タナカリオ

そして父になるのタナカリオのレビュー・感想・評価

そして父になる(2013年製作の映画)
3.9
大手企業に務める主人公・良多は何事も上からの目線で世界を見ている。息子に対しても、他人に対しても。家と職場の窓からの風景は、常に東京の街を見下ろしていることも、そんな良多の性格を象徴している。しかしラスト、息子と同じ目線で、同じ歩幅で歩く構図になる、そして父になる、この演出だけでもう一回観たくなる作品である。

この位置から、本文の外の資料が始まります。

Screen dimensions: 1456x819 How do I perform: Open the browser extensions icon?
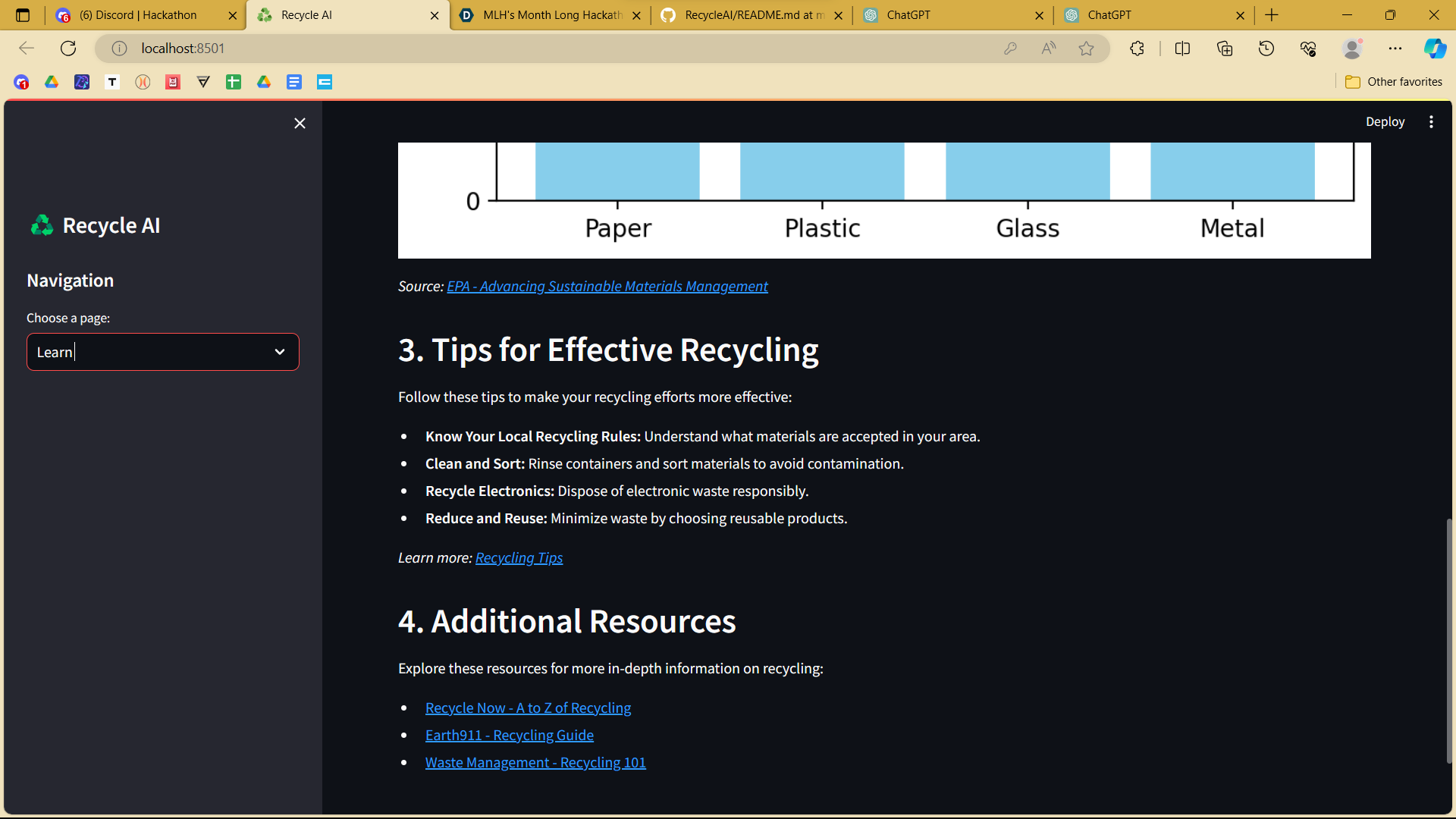point(1137,49)
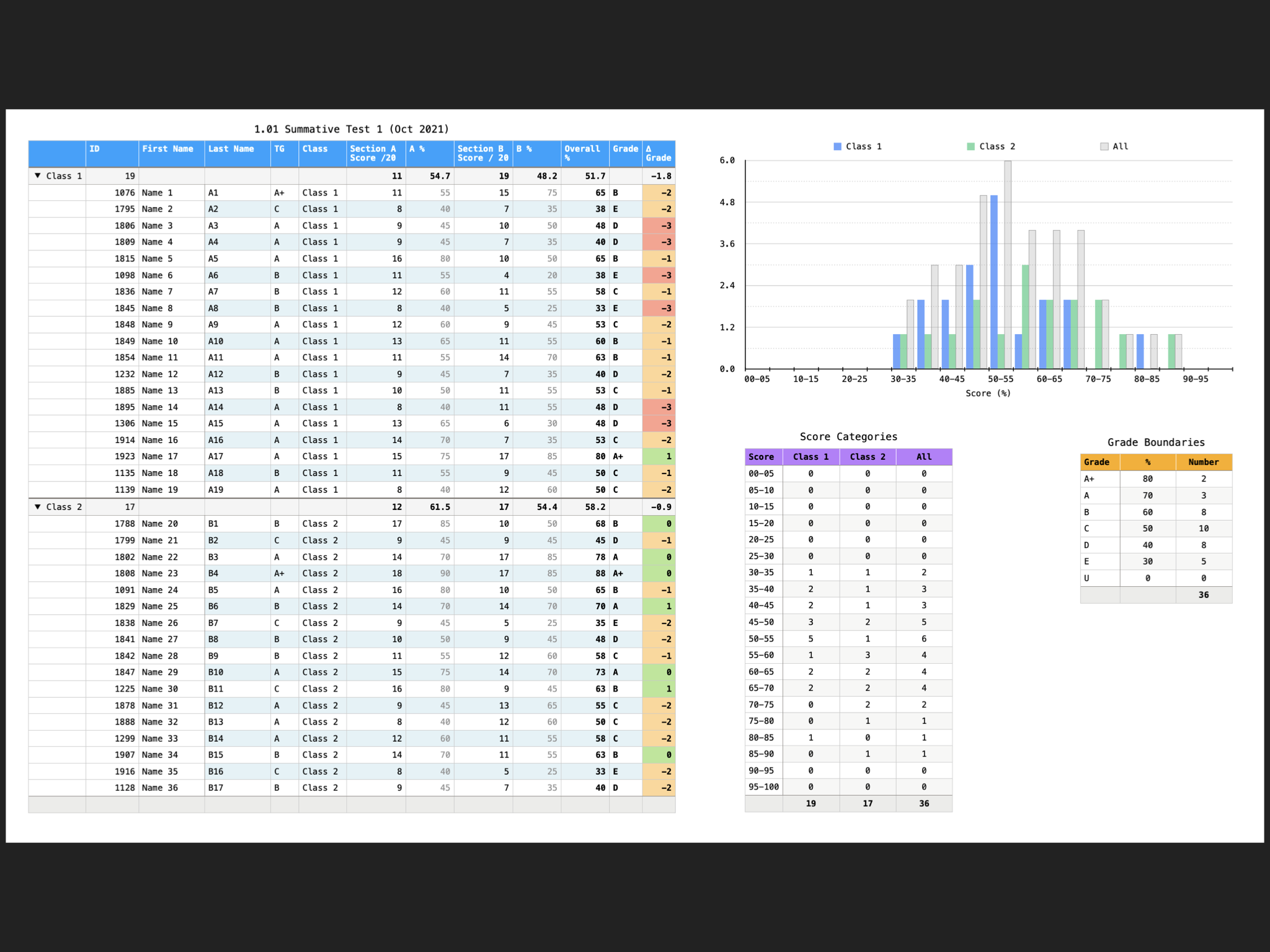Click the Section A Score /20 header

[373, 153]
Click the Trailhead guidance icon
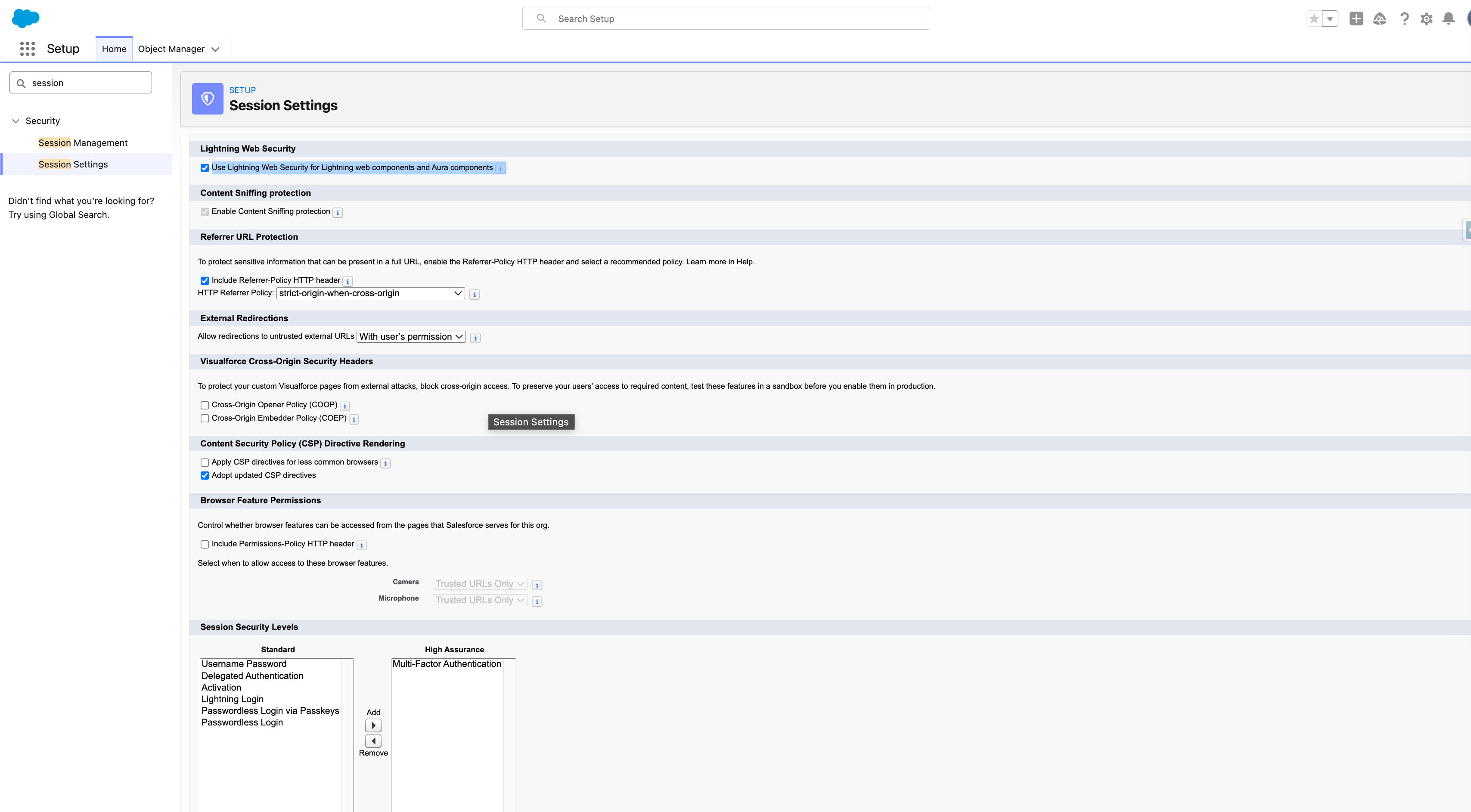 (x=1380, y=19)
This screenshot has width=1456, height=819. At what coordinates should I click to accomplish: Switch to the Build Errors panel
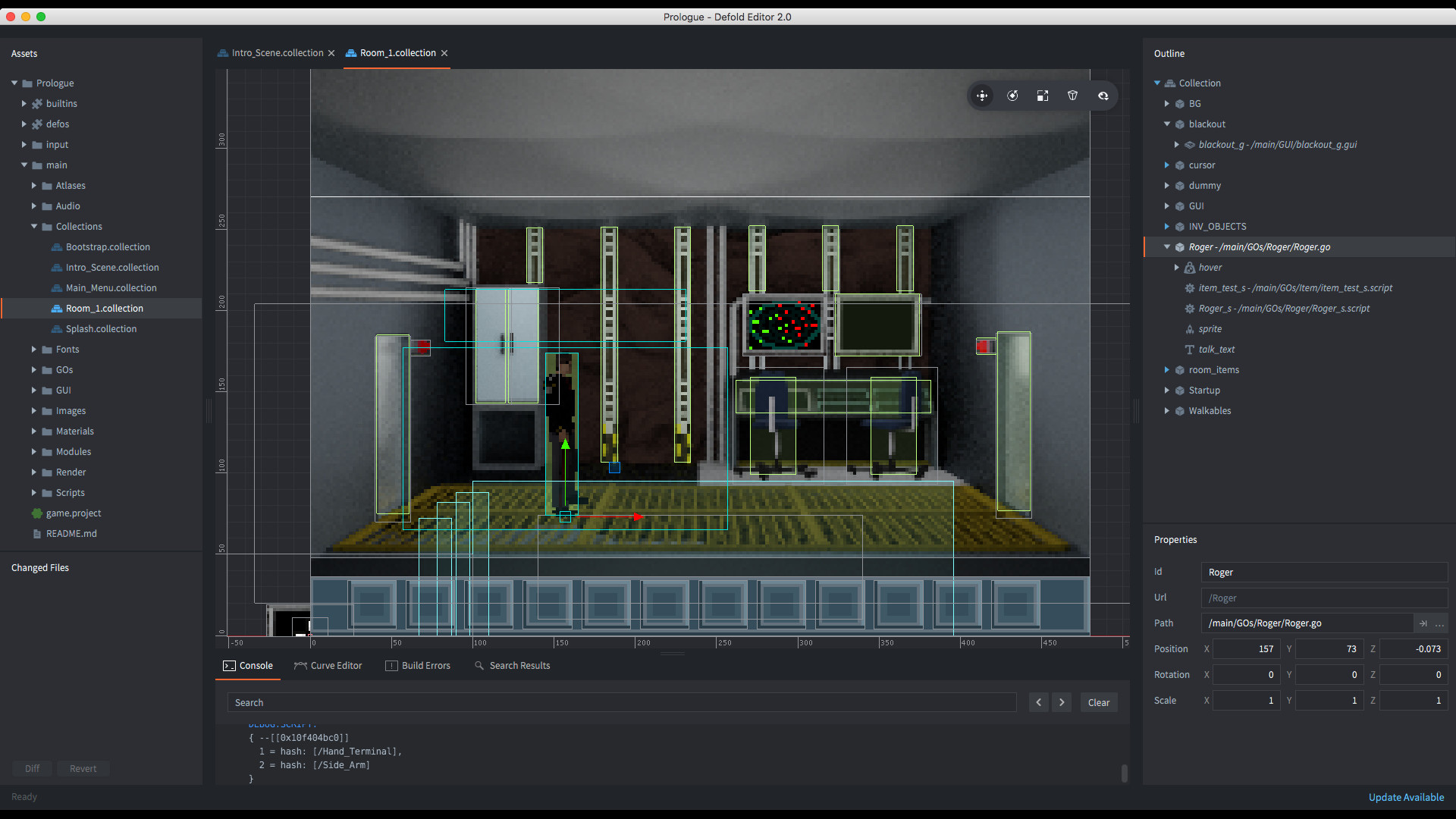[425, 665]
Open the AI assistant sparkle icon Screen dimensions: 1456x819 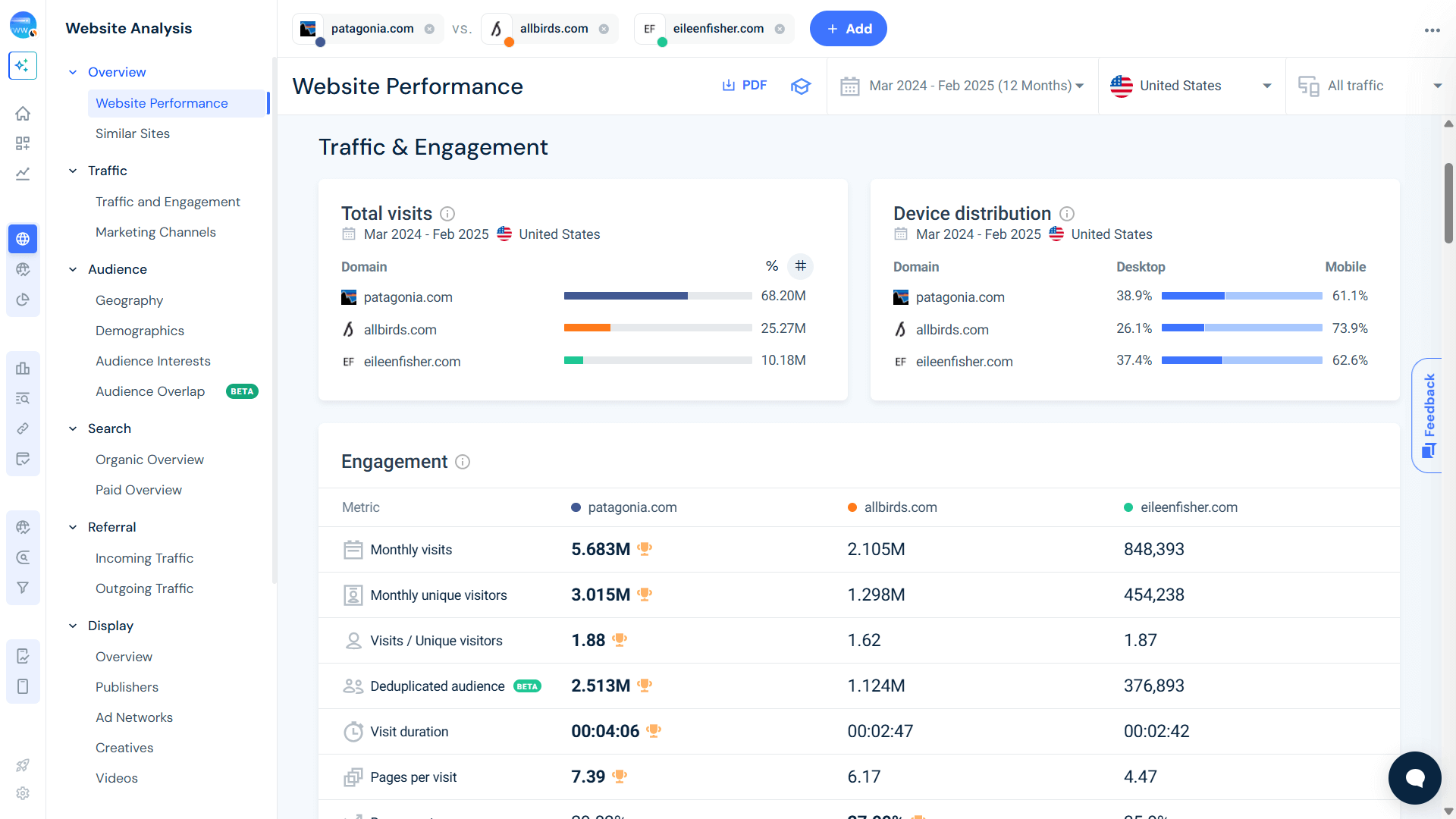(x=23, y=65)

この映画は、「子どもの取り違え」というドラマチックになりそうなテーマを扱っていながら、なかなか観客の思うようには事は進まない。「普通、血の繋がった子どもよりも、長年愛情育てた子どもの方がいいでしょ?何で迷うの?」と思ったり、「こういう展開になれば感動するのに」と思ったりする。
しかし観客の思うようには進まない。それは『他人の家族』の話だからだ。『家族』という存在は、他人には踏み入ることができない。自分の普通を、他人に押し付けることはできない。
この作品は世間から見た父親像ではなく、しっかりと
「野々宮良多」という1人の人間が父になる様子を描く。

正直、息子を手放す葛藤の中にいる尾野真千子のうしろ姿とか、ちゃんと人を殴れないところに人柄や人生を感じさせるリリー・フランキーとか、一見乱暴そうに見えて愛情たっぷりの真木よう子とか、目を奪われずにはいられないが、それでも「父親に見えない福山雅治が父になる」をブレずに描き切る。